Since 1867, Tornero was the only editor of El Mercurio de Valparaíso until 1870, when he partnered with Camilo Letelier. Blanco Cuartín assumed as main editor of the newspaper later; who proposed a cultural and literary-scoped topic.

He published Chile Ilustrado in 1872, the first illustrated album of Chile, with a descriptive guide, historic, politic, industrial, social and statistical review of the country and a rich graphic backup, with more than 200 wood engravings and 10 lithographs. He was awarded for this book on 1876 Philadelphia Exposition.

After 9 years as director, he sold his part of the newspaper to Camilo Letelier. He revisited Europe in 1877, where he stayed until 1880. He bought machinery in Europe to create the first paper factory in Chile, after which he began publishing foreign works translated into Spanish.
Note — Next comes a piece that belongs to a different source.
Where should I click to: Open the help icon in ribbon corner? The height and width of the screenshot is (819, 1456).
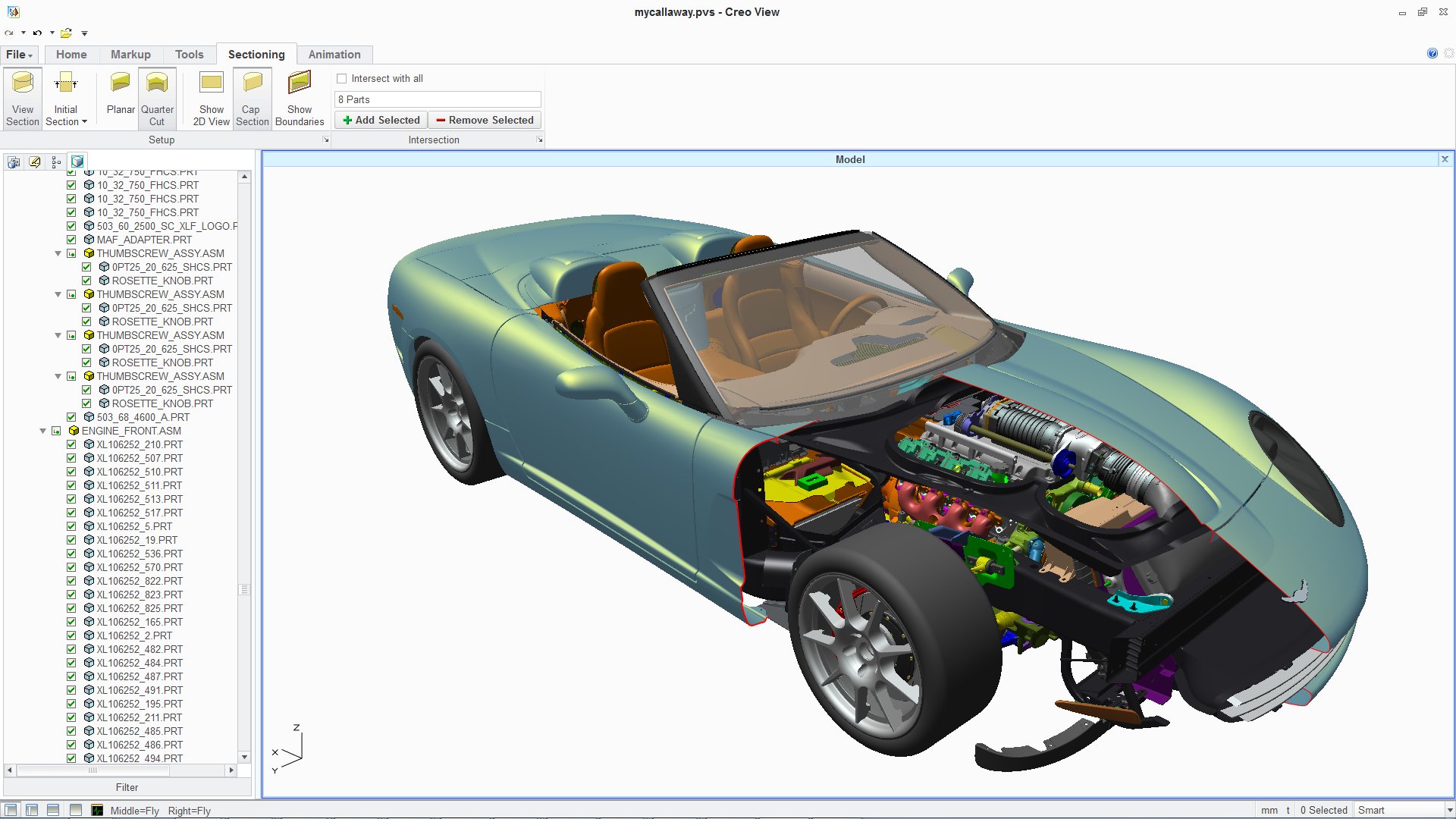pos(1432,53)
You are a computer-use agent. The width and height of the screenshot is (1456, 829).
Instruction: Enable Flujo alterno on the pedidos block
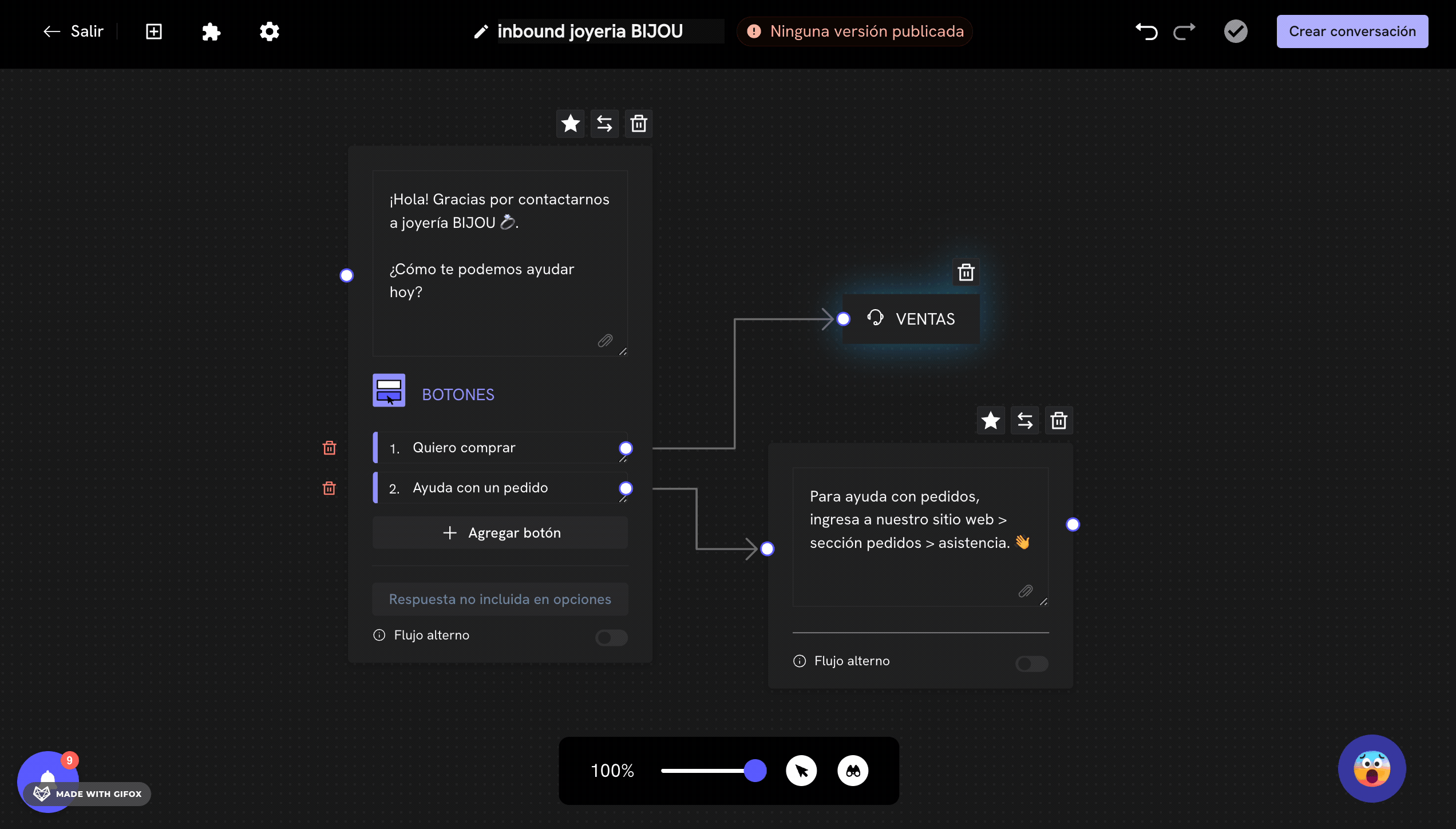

After his comeback to Valparaíso, Tornero established a library and a printing house in Almendral. When his brother Orestes died in 1881, he took over Mercurio library, that was mainly focused on editing teaching books and works translated from French.

He founded El Comercio newspaper in 1890, on the eve of the 1891 Chilean Civil War, to support President José Manuel Balmaceda, who had bad relationship with the Chilean press.

He died in Santiago on July 26, 1902.